Before all else, Hitch heard Izzy shriek. In her half woken state it was unlikely she could ever have braced herself for Arcdancer’s powers, who summoned herself like a bolt unworthy of Equestria called back to the skies. Rain streaked with silt poured like a momentary monsoon from the space in the clouds she penetrated. Soon, a crash from below, and all besides Canis rushed to the bridge’s edge to see Arcdancer’s crimson bolt splitting the waters of the lake, and as if tearing open the earth itself, traced leagues of a blinding gash through the air below them. The tips of the Bridlewood pines wakened to smoldering life at the touch of the electrical tendrils that snapped from her like the tongues of snakes. Alouette’s voice chirped with such an incurable distress that Hitch now grasped the falsity of the pain she expressed in their time within her chambers, “She told us of your sister,” she said to Zipp, “she spoke of ending your line. We may stay within this keep forever, but we cannot do so with that guilt.”

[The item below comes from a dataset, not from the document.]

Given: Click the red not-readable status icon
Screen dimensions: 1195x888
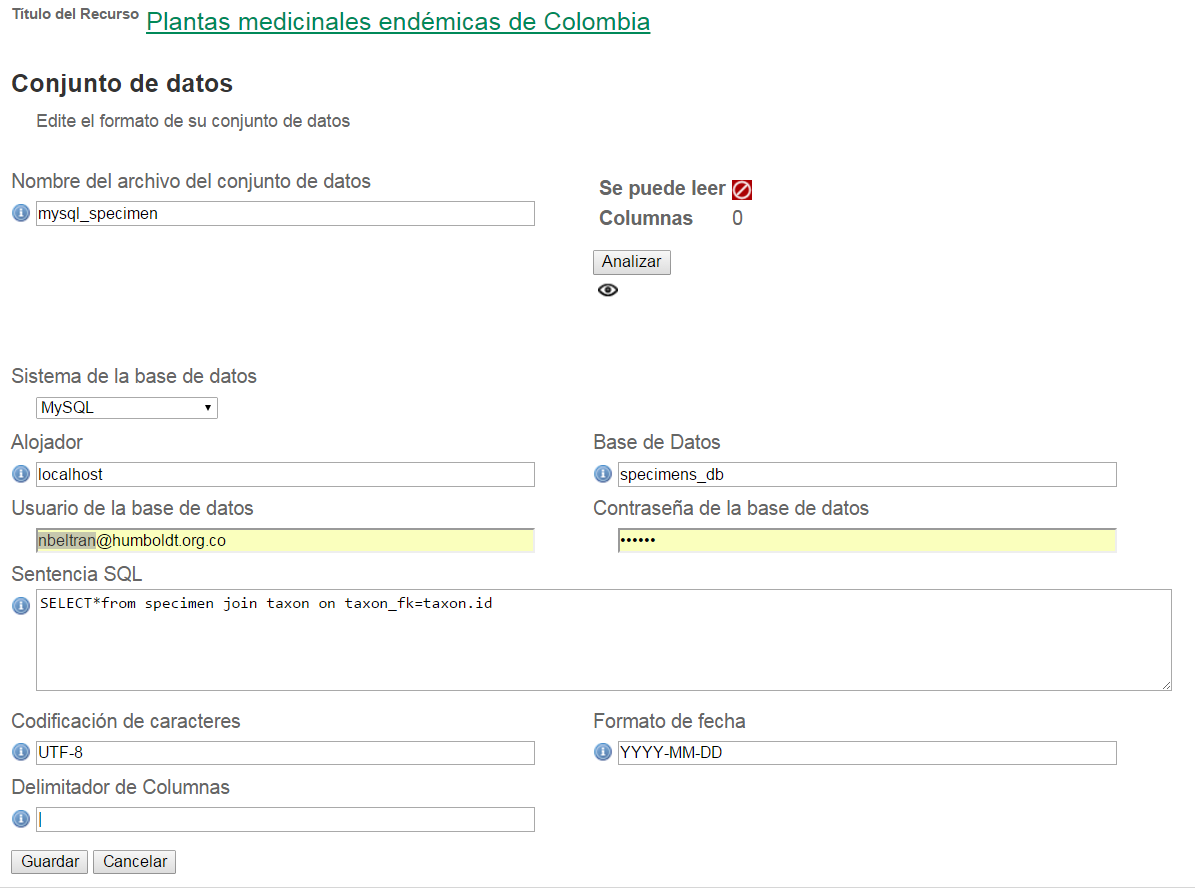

The last of her voice was drowned by the rattle of chains, and the scraping of claws. As if a bola was thrown to topple a giant, the trifurcated brass harness spun and twisted across the ground, ripped from Monoceros’ chariot. One of its bridles tipped over the edge of the bridge, and drug the massive metal serpent into the waters far below. A far darker chain lie in the massive jaws of the wolf. It was massive and single bridled, and he hooked it into the carriage before slipping under its yoke as if his second nature.

“Just right.”

His voice rumbled, deeper even than the rumbling of the golden spoked wheels which turned at his lead, and the cab of the vehicle left open for them.

“Strike two.”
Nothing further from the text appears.